(Provided material begins)
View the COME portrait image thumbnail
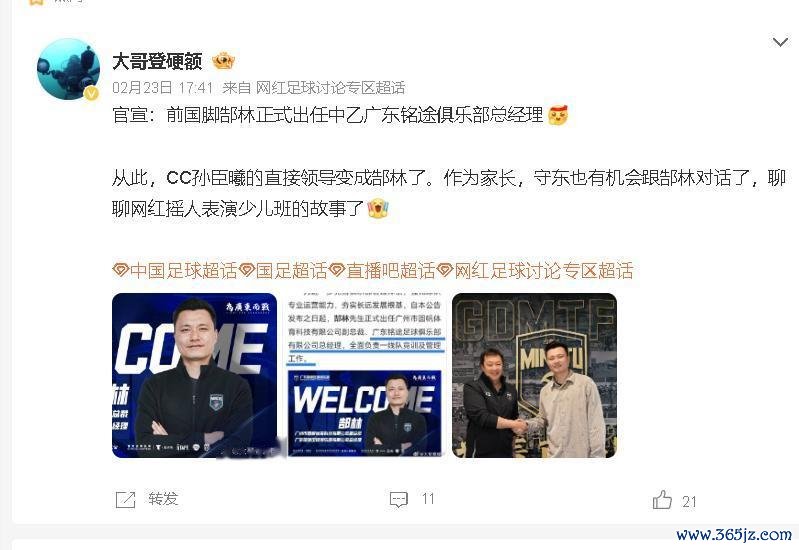This screenshot has width=799, height=550. click(194, 375)
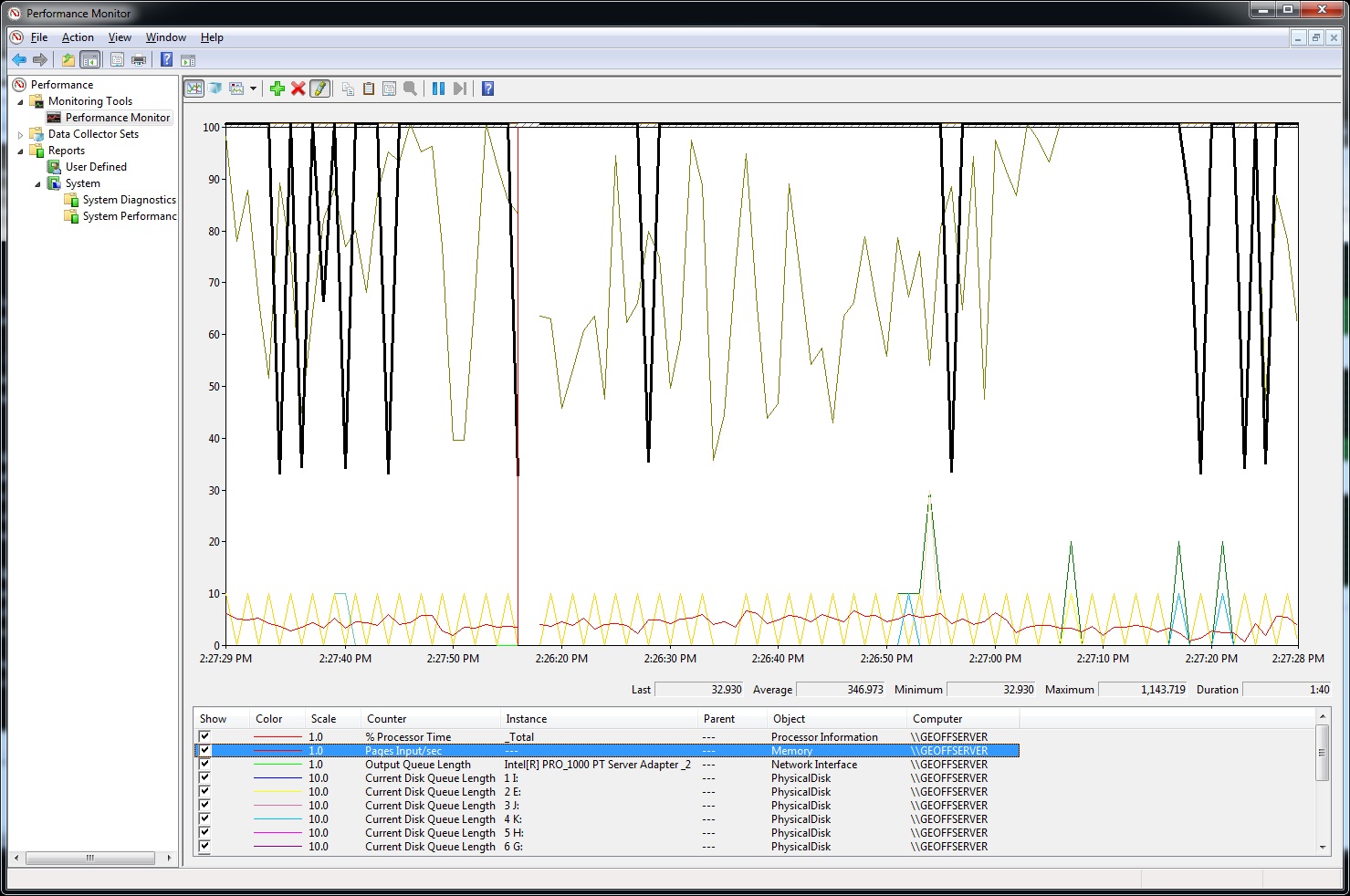
Task: Select System Diagnostics report folder
Action: click(x=129, y=200)
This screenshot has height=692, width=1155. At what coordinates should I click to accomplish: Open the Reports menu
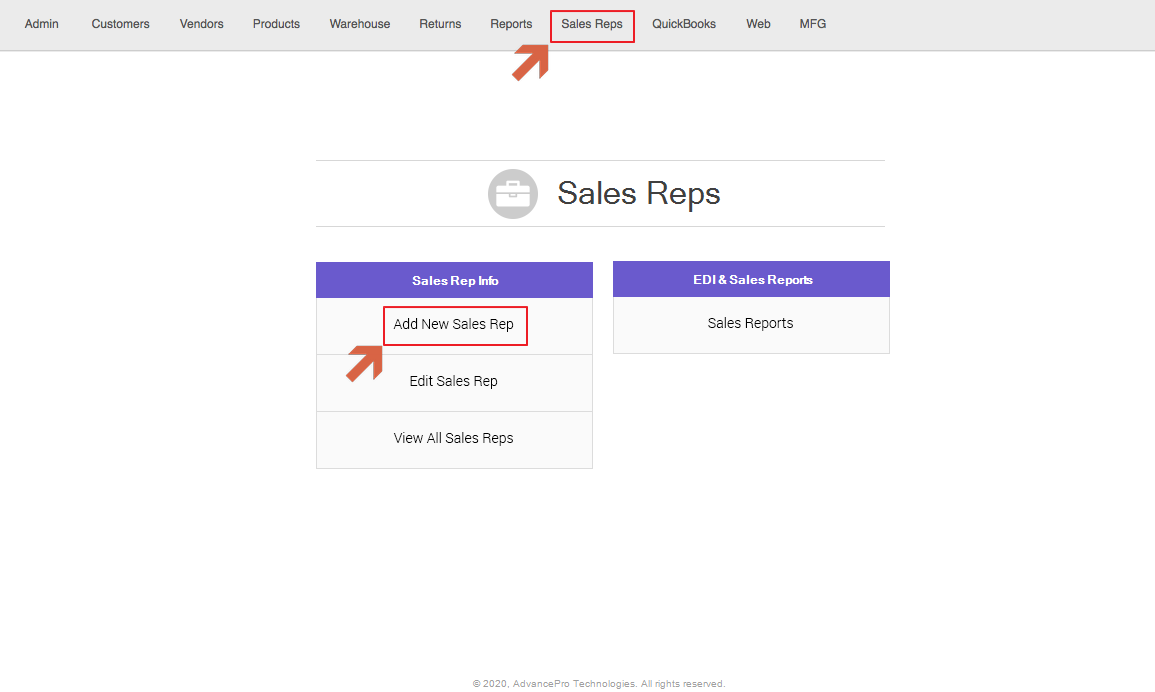511,24
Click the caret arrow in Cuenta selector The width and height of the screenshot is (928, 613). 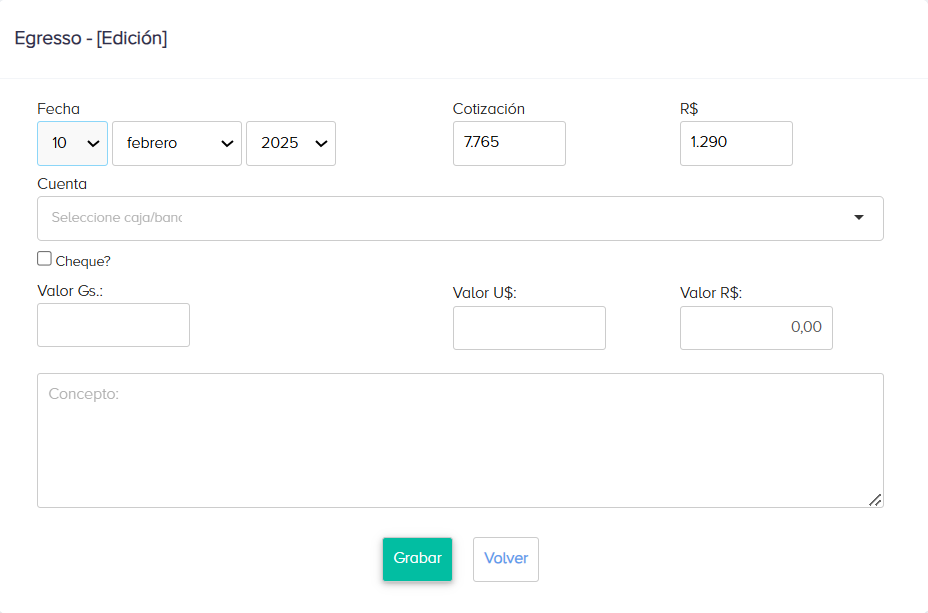pos(858,218)
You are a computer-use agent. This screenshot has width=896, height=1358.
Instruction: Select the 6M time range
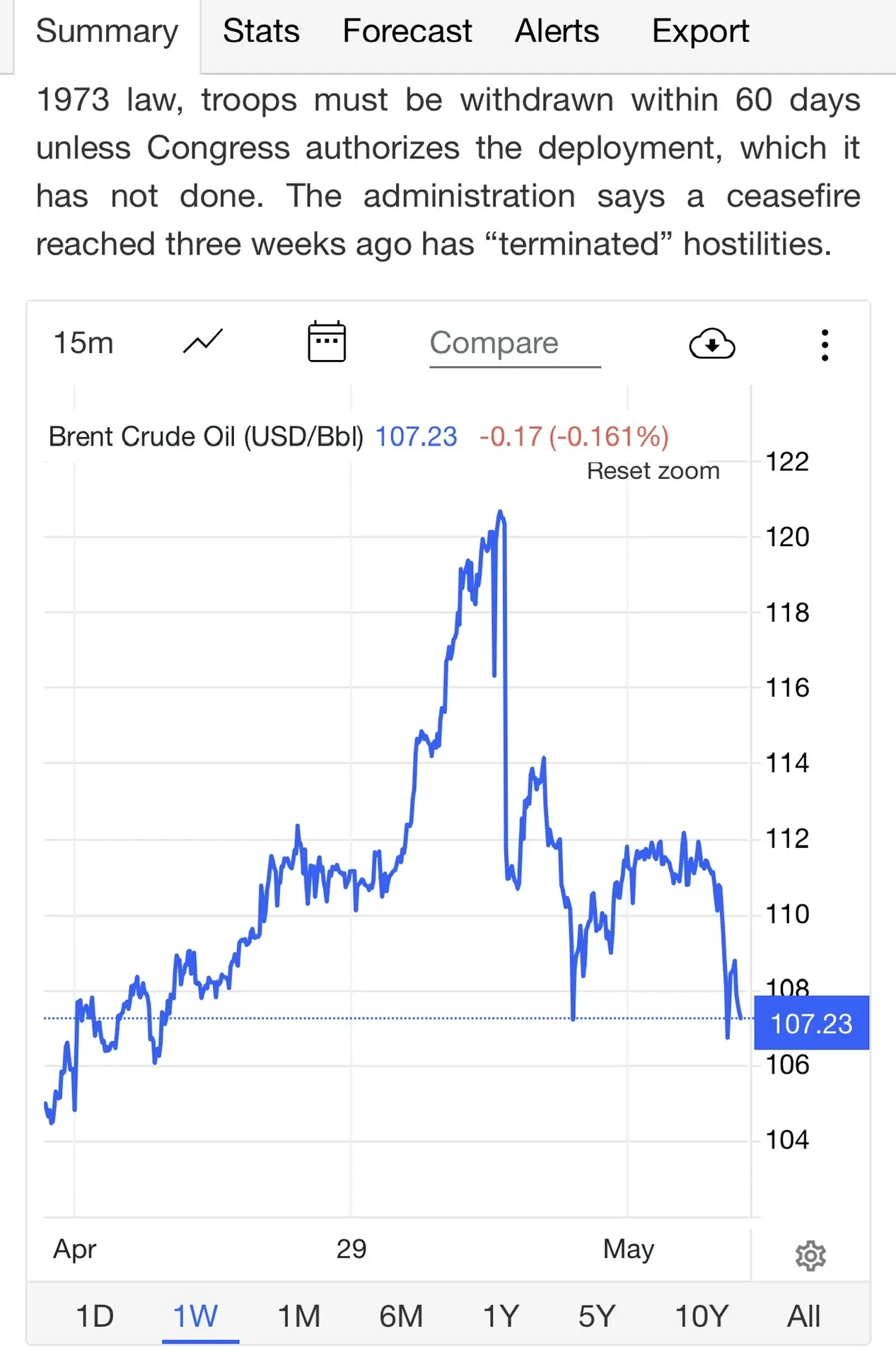click(x=401, y=1317)
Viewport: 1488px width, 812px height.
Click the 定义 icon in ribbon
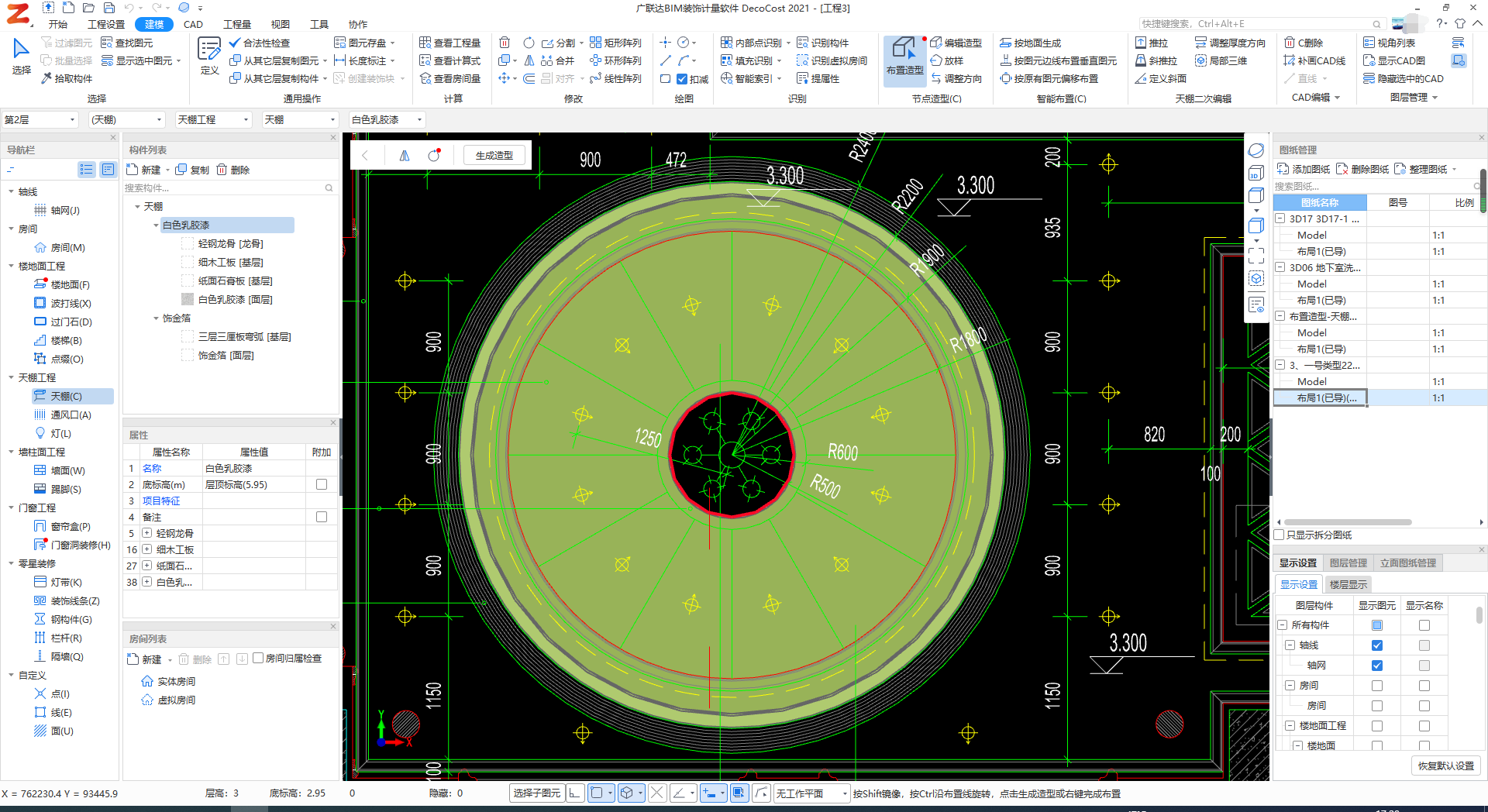209,56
(Provided material ends)
**Work to be completed**
Please write out, word for word, each line from the one with "You are a computer-use" to the last line of the data, keeping both ends and omitting pictures.

**Reply to the exercise**
You are a computer-use agent. This screenshot has width=896, height=1358.
Instruction: Select the 6M time range
click(x=401, y=1317)
Viewport: 1488px width, 812px height.
Click the 定义 icon in ribbon
209,56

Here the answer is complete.